[WHAT IS BEING ASKED] Summarize the court opinion excerpt below in two sentences.

[PROVIDED TEXT]
● ● ● ● ●

Additionally, as we consider all of the allegedly prejudicial comments together, we believe the following remarks in People v. Martinez (1977), 45 Ill. App. 3d 939, 360 N.E.2d 495, appropriate:

“Improper remarks do not constitute reversible error unless they result in substantial prejudice to the accused. (People v. Nilsson (1970), 44 Ill. 2d 244, 248, 255 N.E.2d 432, 434.) Where the improper comments do not constitute a material factor in the conviction, or are of such a minor character that prejudice to the defendant is not their probable result, the verdict will not be disturbed. (People v. Berry (1960), 18 Ill. 2d 453, 165 N.E.2d 257.)” (45 Ill. App. 3d 939, 943, 360 N.E.2d 495, 498.)

We believe that the instant comments did not constitute a material factor in the convictions and were of little, if any, prejudice to the accused. For that additional reason we see no reversible error resulting from any of those comments.

Defendants next contend that the trial court committed reversible error when, over their objection, it tendered the following instruction:

“If you find that the defendant had exclusive possession of recently stolen property, and there was no reasonable explanation of his possession, you may infer that the defendant obtained possession of the property by armed robbery or robbery.”

*406Both defendants first argue that the fact they were found to be in possession of recently stolen property provides no indication or proof beyond a reasonable doubt that they acquired that property by means of an armed robbery or robbery. We answered this specific contention in People v. Hendricks (1976), 41 Ill. App. 3d 178, 353 N.E.2d 177, where almost the identical instruction was given to the jury. Finding the instruction proper, the court in Hendricks reasoned as follows:

“[T]he purpose of the inference mentioned in the instruction is not to prove the ‘force’ element of robbery, but rather that the defendant was one of the persons involved in the armed robbery described by the witnesses. (People v. Curtis (1972), 7 Ill. App. 3d 520, 524-25, 288 N.E.2d 35.) The instruction as to possession of stolen property must be read with all other instructions given to the jury. (People v. Finch (1946), 394 Ill. 183, 191, 68 N.E.2d 283.) These instructions adequately informed the jury of the elements of armed robbery. It is, therefore, not error for a jury to receive an IPI Criminal No. 13.21 instruction in an armed robbery case. People v. Flowers (1958), 14 Ill. 2d 406, 411, 152 N.E.2d 838; People v. Powloski (1924), 311 Ill. 284, 289-290, 142 N.E. 551; People v. Curtis (1972), 7 Ill. App. 3d 520, 524-525, 288 N.E.2d 35.” 41 Ill. App. 3d 178, 181, 353 N.E.2d 177, 180.

● ● ● ● ●

[DATASET EXCERPT]
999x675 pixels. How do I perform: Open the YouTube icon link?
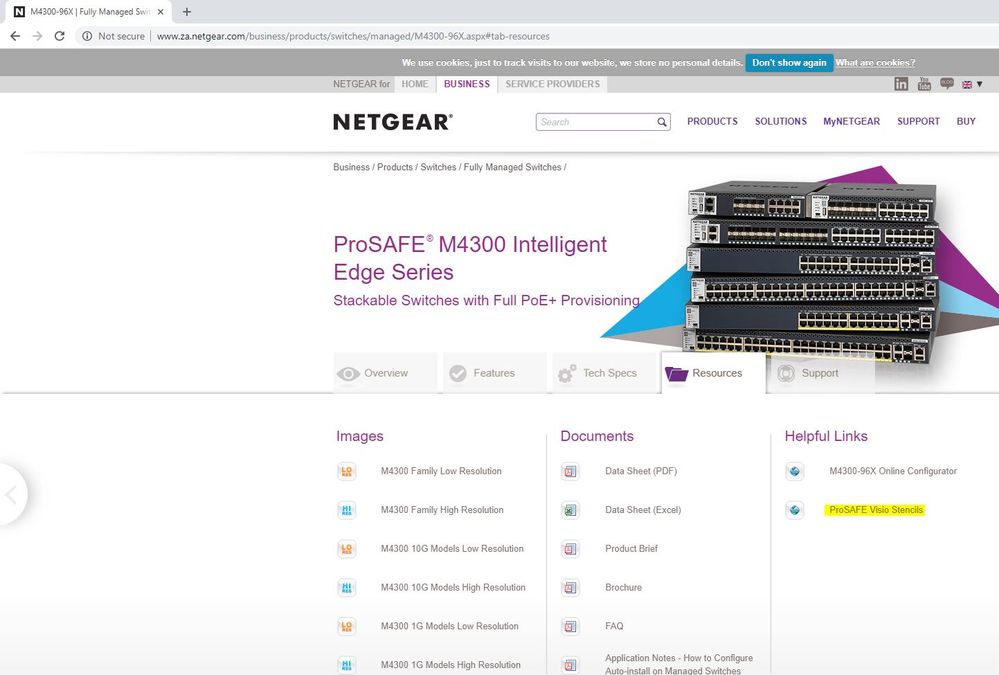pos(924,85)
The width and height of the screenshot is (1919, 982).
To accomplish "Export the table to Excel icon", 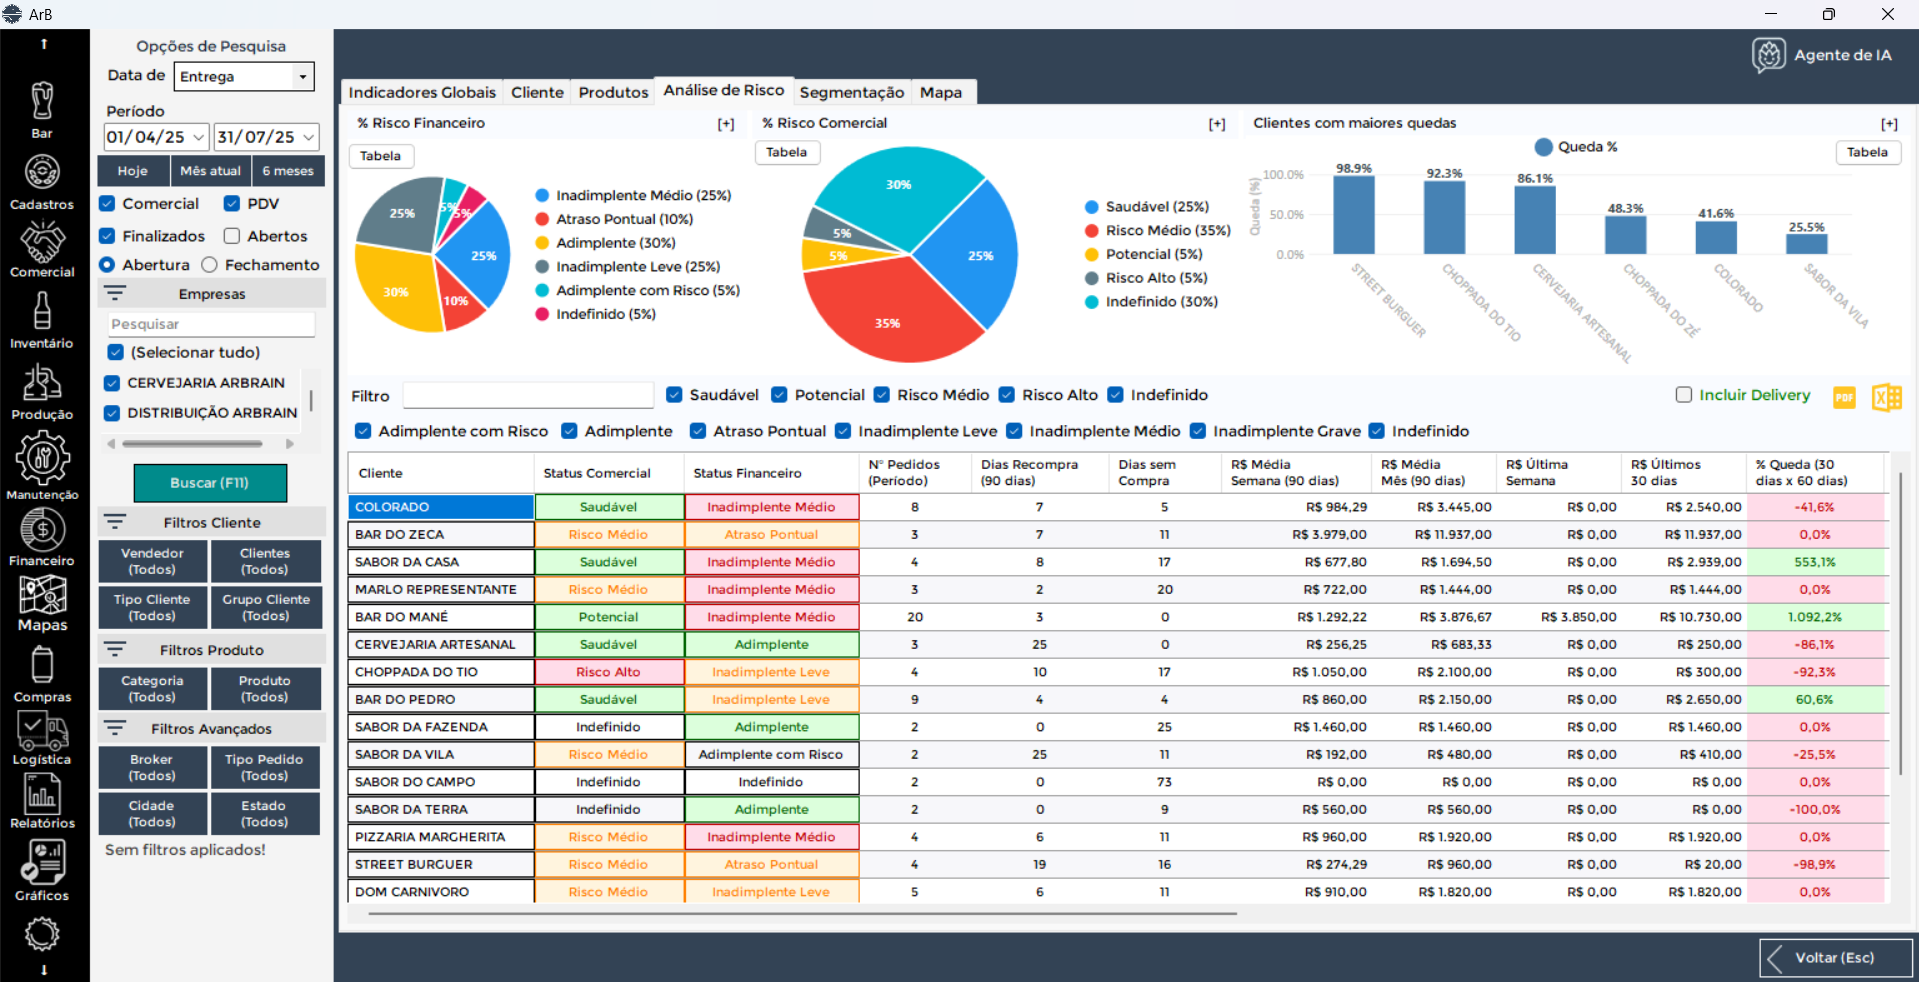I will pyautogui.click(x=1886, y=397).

● ● ● ● ●

[THE OUTPUT] The court concludes that the challenged comments were not a material factor in the convictions and caused little, if any, prejudice, so they produced no reversible error, quoting People v. Martinez for the rule that improper remarks require reversal only when they cause substantial prejudice to the accused. It then takes up the defendants' objection to an instruction allowing the jury to infer armed robbery or robbery from unexplained exclusive possession of recently stolen property, and it relies on People v. Hendricks, which upheld a nearly identical instruction because the inference shows that the defendant was one of the persons involved rather than proving the force element, and because the instruction is read together with the other instructions defining armed robbery.